Cette liste disqualifiant la première hypothèse on en tente une autre :
est-ce le féminin de « grande » qui a induit le masculin de
« grandeur » ? D’après les réponses suivantes : la froide, le froideur, la
longue, le longueur, la grande, le grandeur, la douce, le douceur, on peut supposer que l’on
s’approche du raisonnement produit par le malade.
Alors bien
sûr, pour être probante, l’expérimentation doit se faire sur une grande
quantité de tests et de malades présentant des symptômes et des lésions
communes, mais l’idée est là : de proche en proche, tenter de cerner ce
qui fait encore « système »
dans le raisonnement du malade. Il s’agit de se demander sur quelle base
logique implicite peuvent encore s’organiser les raisonnements explicites d’un
malade, et du coup cerner les mécanismes impliqués dans la production de
langage.
Voilà,
c’est tout pour aujourd’hui.
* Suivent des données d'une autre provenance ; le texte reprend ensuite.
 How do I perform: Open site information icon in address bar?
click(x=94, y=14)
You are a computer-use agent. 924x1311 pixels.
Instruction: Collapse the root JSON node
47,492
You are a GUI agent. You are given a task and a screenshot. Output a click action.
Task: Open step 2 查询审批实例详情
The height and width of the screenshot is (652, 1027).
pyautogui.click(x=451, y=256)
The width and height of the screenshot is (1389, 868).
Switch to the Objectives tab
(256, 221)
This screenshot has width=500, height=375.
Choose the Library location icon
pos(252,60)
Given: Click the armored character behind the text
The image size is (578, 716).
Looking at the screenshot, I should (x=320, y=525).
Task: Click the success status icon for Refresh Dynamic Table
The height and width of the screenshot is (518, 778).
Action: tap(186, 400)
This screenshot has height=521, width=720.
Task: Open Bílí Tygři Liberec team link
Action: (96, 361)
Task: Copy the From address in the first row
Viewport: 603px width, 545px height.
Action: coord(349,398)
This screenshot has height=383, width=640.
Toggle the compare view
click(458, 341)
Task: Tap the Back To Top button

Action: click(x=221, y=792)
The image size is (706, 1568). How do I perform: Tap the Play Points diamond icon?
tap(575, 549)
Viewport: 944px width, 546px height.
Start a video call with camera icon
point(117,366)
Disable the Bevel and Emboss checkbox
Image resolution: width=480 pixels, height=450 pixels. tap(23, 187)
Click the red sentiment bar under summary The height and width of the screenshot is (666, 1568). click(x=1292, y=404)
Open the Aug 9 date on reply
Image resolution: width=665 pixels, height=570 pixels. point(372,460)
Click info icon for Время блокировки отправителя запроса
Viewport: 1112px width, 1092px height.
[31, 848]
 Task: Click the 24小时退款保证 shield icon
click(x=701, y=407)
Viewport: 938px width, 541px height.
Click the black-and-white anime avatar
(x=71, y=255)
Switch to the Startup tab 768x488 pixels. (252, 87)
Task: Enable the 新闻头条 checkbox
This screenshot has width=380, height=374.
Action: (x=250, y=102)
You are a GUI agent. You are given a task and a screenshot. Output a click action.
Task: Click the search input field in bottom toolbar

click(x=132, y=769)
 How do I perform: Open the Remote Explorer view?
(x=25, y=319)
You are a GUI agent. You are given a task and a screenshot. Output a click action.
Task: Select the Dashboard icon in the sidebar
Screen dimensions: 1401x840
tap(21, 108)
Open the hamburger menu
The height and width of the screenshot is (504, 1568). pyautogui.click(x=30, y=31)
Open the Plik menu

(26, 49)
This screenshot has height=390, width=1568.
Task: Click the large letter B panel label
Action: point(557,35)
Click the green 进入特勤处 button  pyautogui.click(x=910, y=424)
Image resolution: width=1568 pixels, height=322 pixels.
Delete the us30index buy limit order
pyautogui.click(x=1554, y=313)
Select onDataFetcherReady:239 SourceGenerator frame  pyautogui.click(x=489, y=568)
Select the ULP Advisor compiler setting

La suite des leçons d’introduction à la théorie de la médiation
dans quelques jours, peut-être quelques semaines si je me laisse trop aller
d’ici là à vous entretenir, bourgeoisement, de culture et de politique et
autres phénomènes culturels, comme nous le permet cette raison s’exprimant sur quatre plans, tout ça
tout ça…
P.S.1 :
Cette note doit beaucoup (même quasiment tout) à un article d’Hubert
Guyard : Clinique :
expérimentation et analyse, tiré du livre Langage, Clinique, Epistémologie.
P.S.2 :
Je ne me pose absolument pas en spécialiste, ni même en fin connaisseur, de la
théorie de la médiation. Ces notes n’ont pour but que de participer à faire
découvrir un auteur et une pensée qui m’ont beaucoup impressionnés et qui, je
pense, restent trop méconnus. Les experts en cette « matière »,
tombant sur ce site, sont évidemment bienvenus avec leurs remarques,
corrections et précisions, en espérant tout de même qu’ils ne fassent trop
preuve d’un esprit de « chasse gardée ».
X.Box :
Je résiste rarement au plaisir d’un mauvais jeu de mot.